Also, I use the phrase "Folio editor." I use that phrase merely as a convenient catchall term for whoever decided what wording would be printed in the Folio. In modern terms, the decision of exactly what to print in a book would be called an "editorial" decision. In some cases, what I here call "editor" may have been nobody other than the typesetter. The exact organization, for printing of the Folio, is unknown. Thus, it is not known, as historical fact, that the Folio had an actual editor, in the modern sense, and I have no intent to suggest so.

A style note: In the discussions of the list items, I use italics for the expressions I think are most likely authorial, in either Q2 or F1. I also occasionally use italics in the ordinary way, such as for stress. I use "quotation marks" for expressions that I think are not authorial, in either Q2 or F1. I also occasionally use quotation marks in the ordinary way.

Then, since Hamlet is a playscript, of course, I generally offer a comment about acting the various words.

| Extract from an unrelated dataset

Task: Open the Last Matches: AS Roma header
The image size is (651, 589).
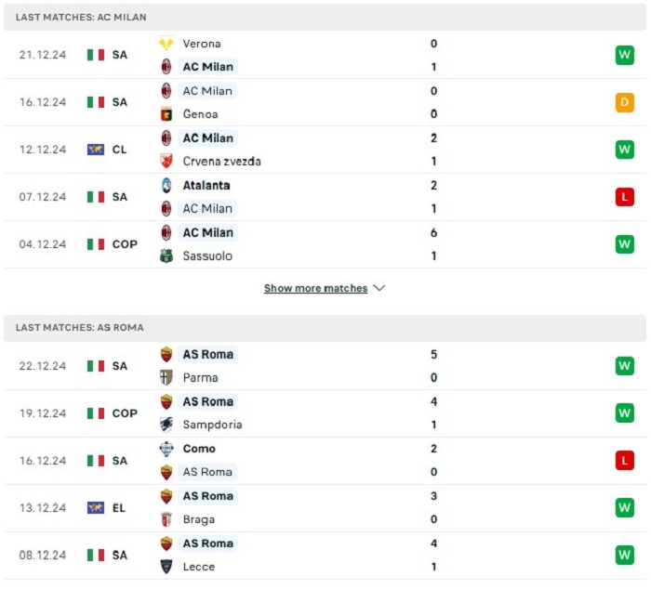Action: point(325,328)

It's vital that Hamlet be actable, and Shakespeare undoubtedly wrote it with playability as the highest priority. A play that didn't play was of no value to him or his company. This fundamental point is almost universally ignored by academic scholars from the field of literature, who approach the play as if it were merely an essay, to sit at a desk and read, and who then find themselves stumped by words and phrases that are clear enough when action is taken into account. Consideration of the actions that are reasonably associated with the various playtext words is an aspect that can't be neglected in any good presentation of Hamlet. The associated gesture for a word in the playscript can often be a powerful indicator of which wording is correct to the author, between the Second Quarto and the First Folio. After all, Shakespeare himself wrote, using his Hamlet character: "suit the action to the word, the word to the action."